# stinky honey



## BigDaddyDS (Aug 28, 2007)

You're experiencing "Varietal Honey"!

Rather than the thin, simple sweet taste of Clover honey, you're experiencing the flavors and aromas of a honey that may contain large amounts of Goldenrod and Aster. It is FINE to eat. And, believe it or not, some of my honey customers PREFER it to other types of honey, due to it's unique "aroma" and flavors.
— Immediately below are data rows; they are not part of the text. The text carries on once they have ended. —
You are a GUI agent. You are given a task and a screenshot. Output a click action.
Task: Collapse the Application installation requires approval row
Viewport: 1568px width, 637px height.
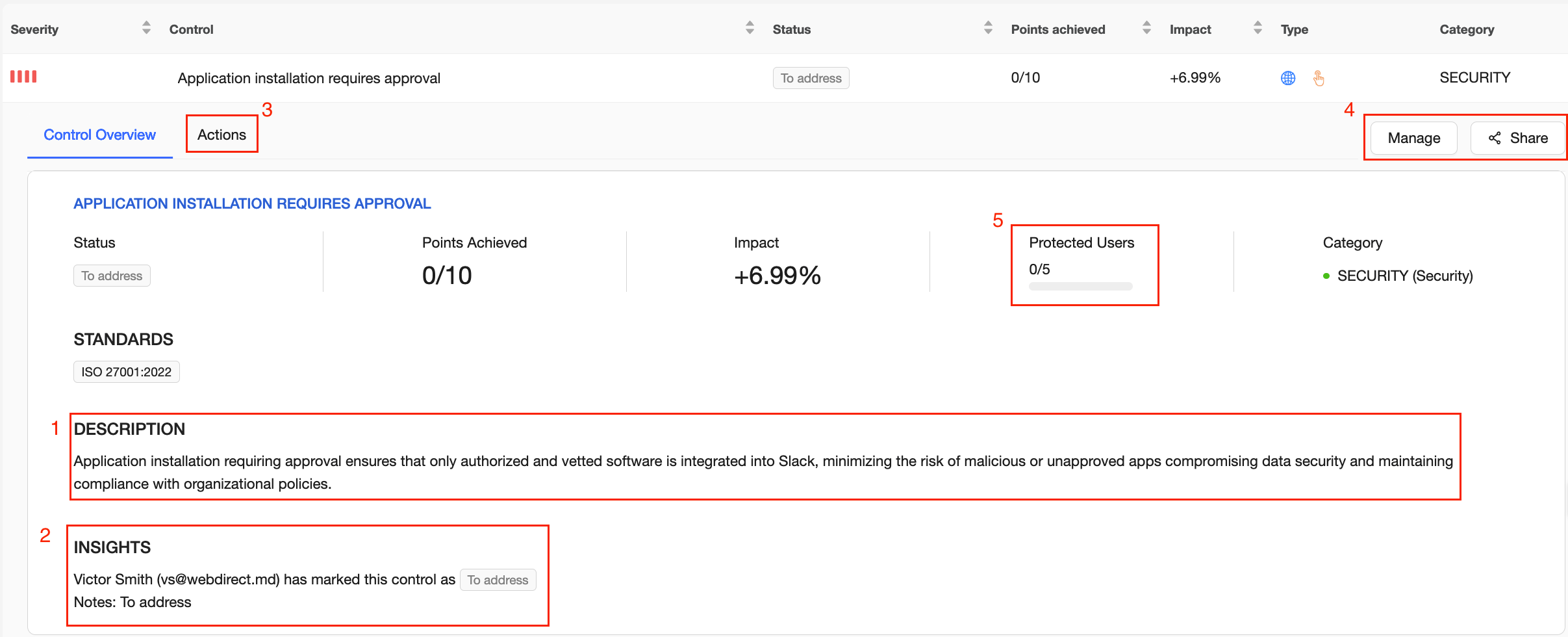309,78
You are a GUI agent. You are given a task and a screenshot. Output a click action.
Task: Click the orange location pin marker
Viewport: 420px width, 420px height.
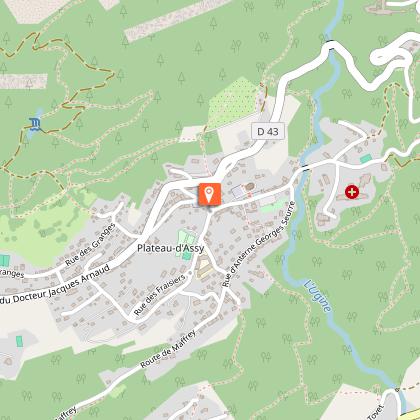[209, 194]
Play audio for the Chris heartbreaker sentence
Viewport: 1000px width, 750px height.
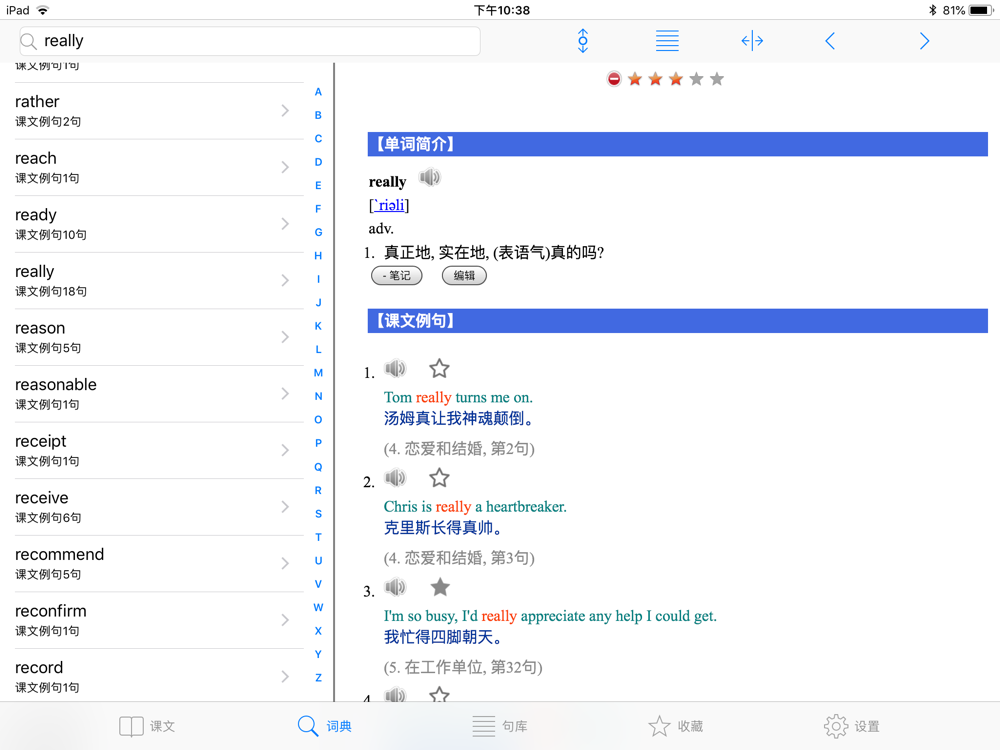point(396,478)
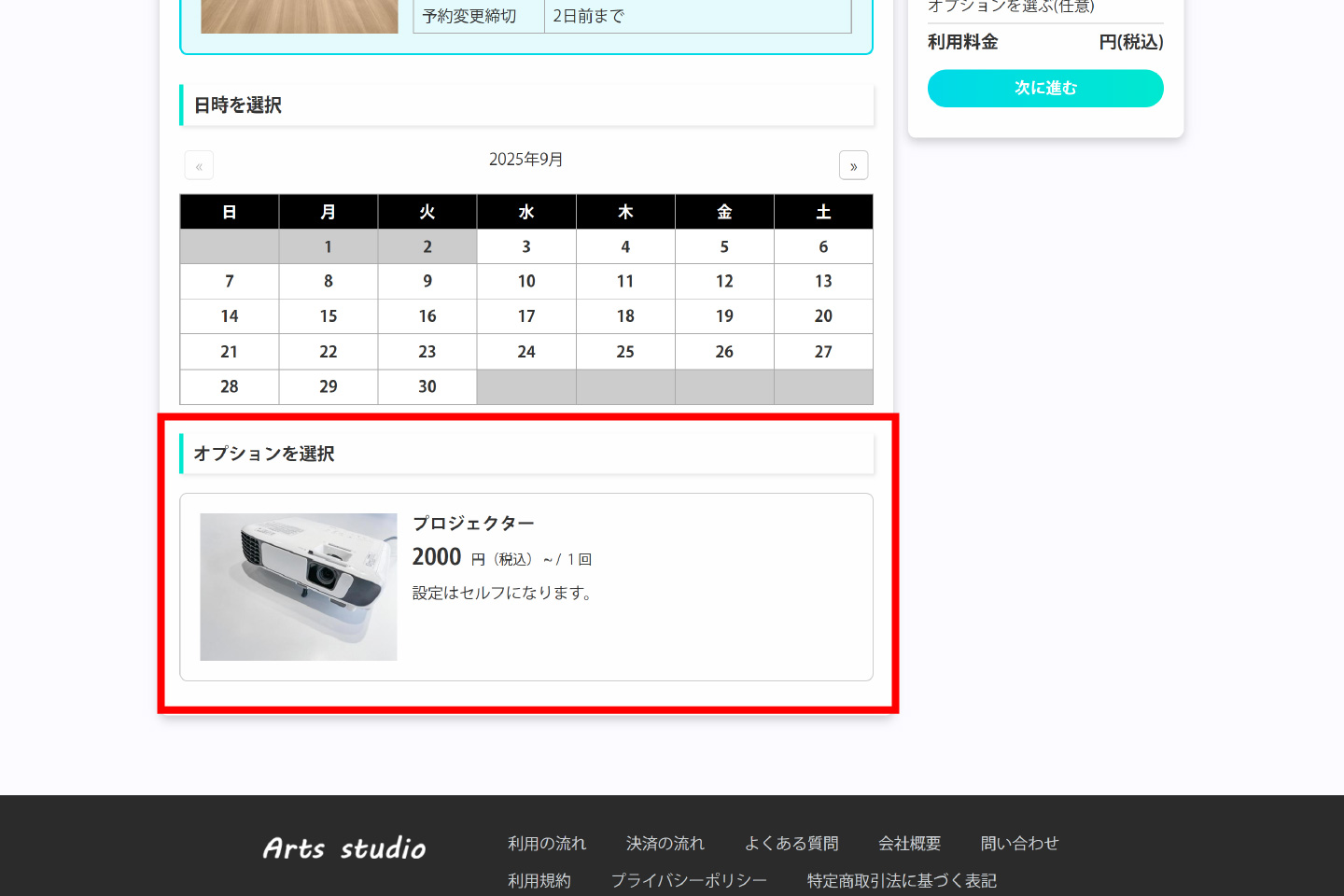Screen dimensions: 1344x896
Task: Open プライバシーポリシー footer link
Action: pos(689,881)
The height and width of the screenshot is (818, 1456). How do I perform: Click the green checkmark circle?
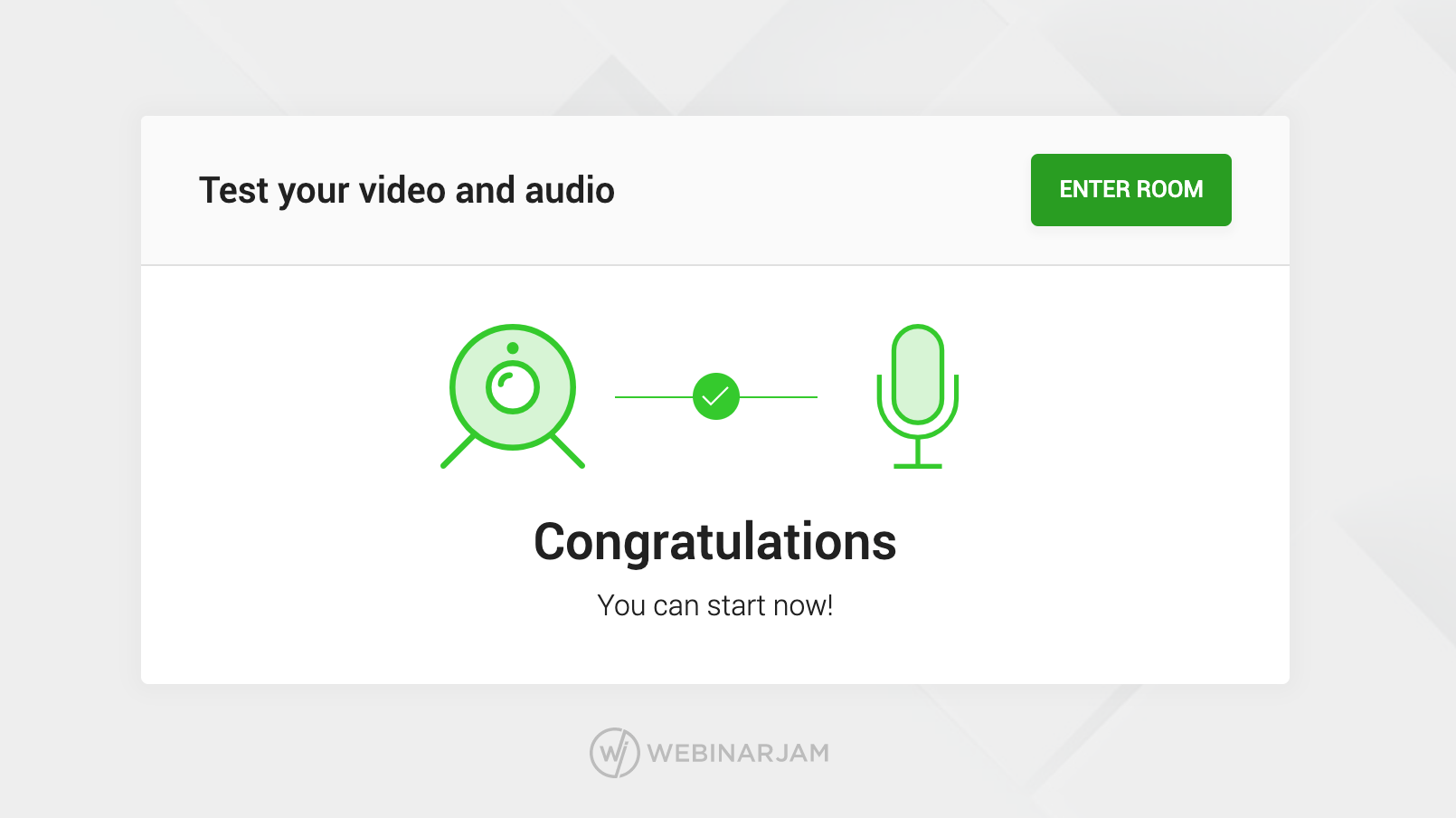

If you dislike it, your bees will take it back, provided that you're sure it's Foulbrood free. (Foulbrood, and the spread of other diseases, is the reason we don't feed store bought honey to bees.) Some beekeepers prefer to keep the early season honey for themselves, and allow their bees to store goldenrod, aster and other fall nectars for their own feed for the winter. This keeps the "stinky stuff" somewhere where it'll be appreciated -- with the bees.

Good luck,
DS


----------



## Michael Bush (Aug 2, 2002)

Sounds like aster or goldenrod. Usually, though, the smell lessons after it's ripened.


----------



## gene travis bickford (Jul 7, 2008)

Thanks guys. I'm thinking along the lines of goldenrod as I have much of it around here and it was taken very late in the season.


----------



## bleta12 (Feb 28, 2007)

Russian Olive


----------



## RayMarler (Jun 18, 2008)

Very nice photo album there bleta12, thanks for showing it!!!


----------



## JohnK and Sheri (Nov 28, 2004)

We get a lot of aster and goldenrod honey here (usually) and they never reminded me of stinky feet. That honor has always gone to Buckwheat.
Sheri


----------



## Michael Palmer (Dec 29, 2006)

Thyme honey smells like stinky feet...even after it's ripened.


----------



## magnet-man (Jul 10, 2004)

Sell it on eBay with a reference for people with foot fetishes.  I had some really nice looking honey and it didn't smell, but what an after taste!  Someone told me that it was previt honey. Tulsa has a lot of previt hedges. I only got it one year, I personally think it was stagnate duck pond water.


----------



## HarryVanderpool (Apr 11, 2005)

*Queen for a day*

My first guess is Queen Anns Lace.
Yep, Stinky gym shoes smell.
And after it chrystalizes and you heat it, it gets much worse.


----------